- **Exercise material**
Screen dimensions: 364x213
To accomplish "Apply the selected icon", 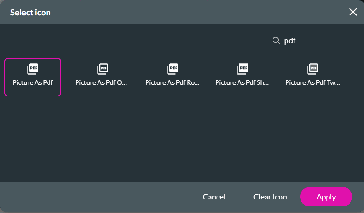I will point(326,197).
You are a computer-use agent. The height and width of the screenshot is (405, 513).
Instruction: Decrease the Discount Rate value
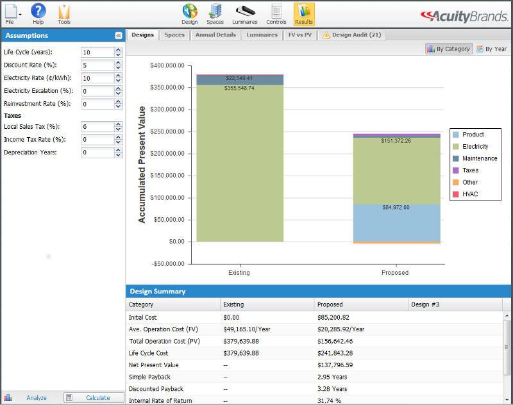coord(119,67)
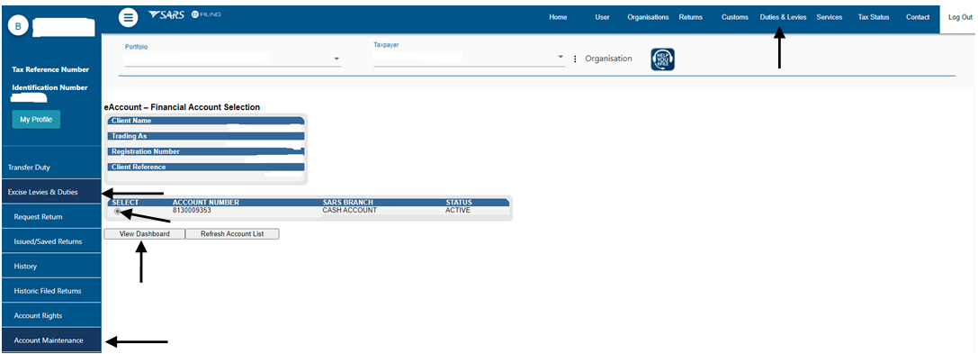
Task: Open the Duties & Levies menu
Action: (x=783, y=17)
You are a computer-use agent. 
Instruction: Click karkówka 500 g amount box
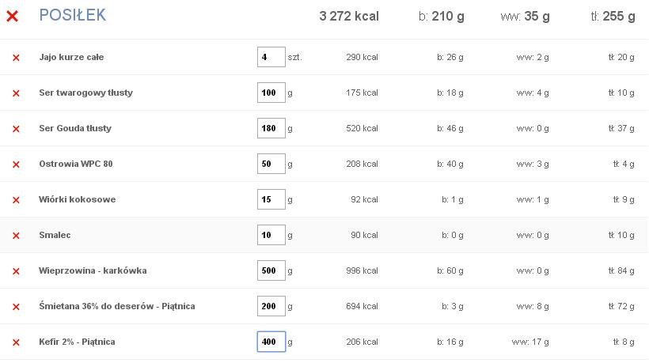pos(271,270)
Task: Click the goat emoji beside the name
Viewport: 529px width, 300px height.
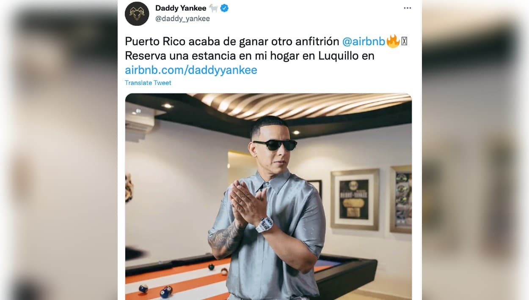Action: 213,8
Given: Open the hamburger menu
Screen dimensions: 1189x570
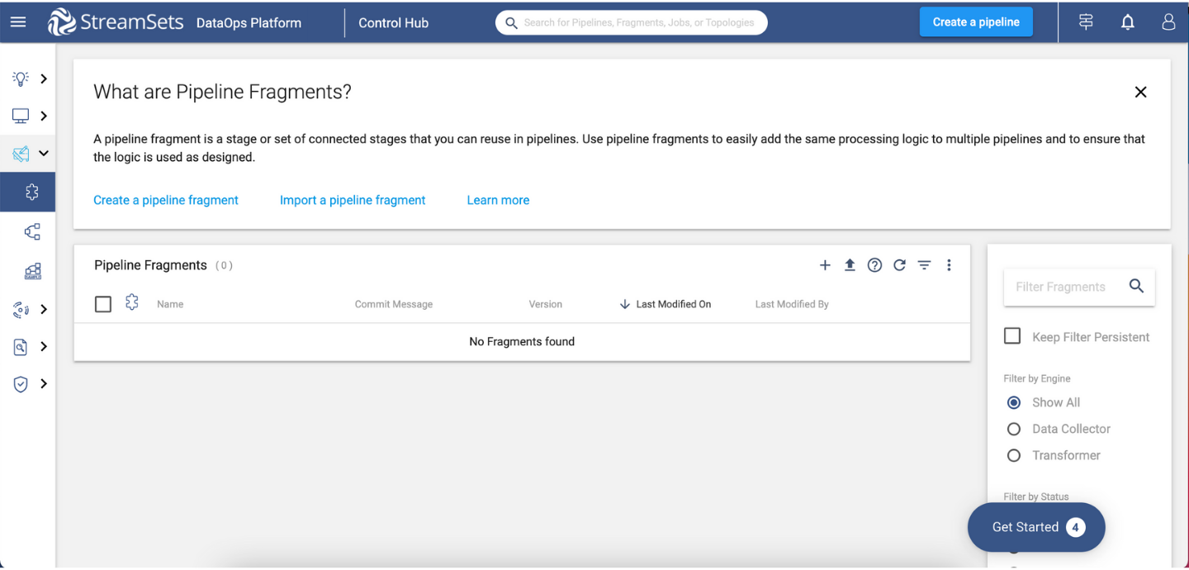Looking at the screenshot, I should click(18, 21).
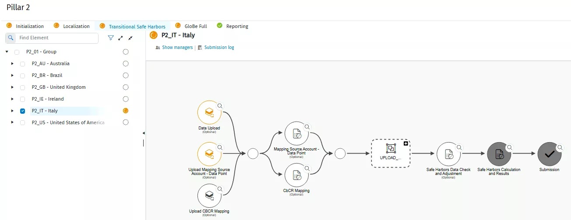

- **What this task involves**
An answer containing only the lines from the one holding "Task: Click the goat emoji beside the name" through the close of the entries above, reproduced exactly and stripped of pictures, is expected.

- **Written answer**
Task: Click the goat emoji beside the name
Viewport: 529px width, 300px height.
Action: 213,8
Given: Open the hamburger menu
Screen dimensions: 1189x570
Looking at the screenshot, I should click(18, 21).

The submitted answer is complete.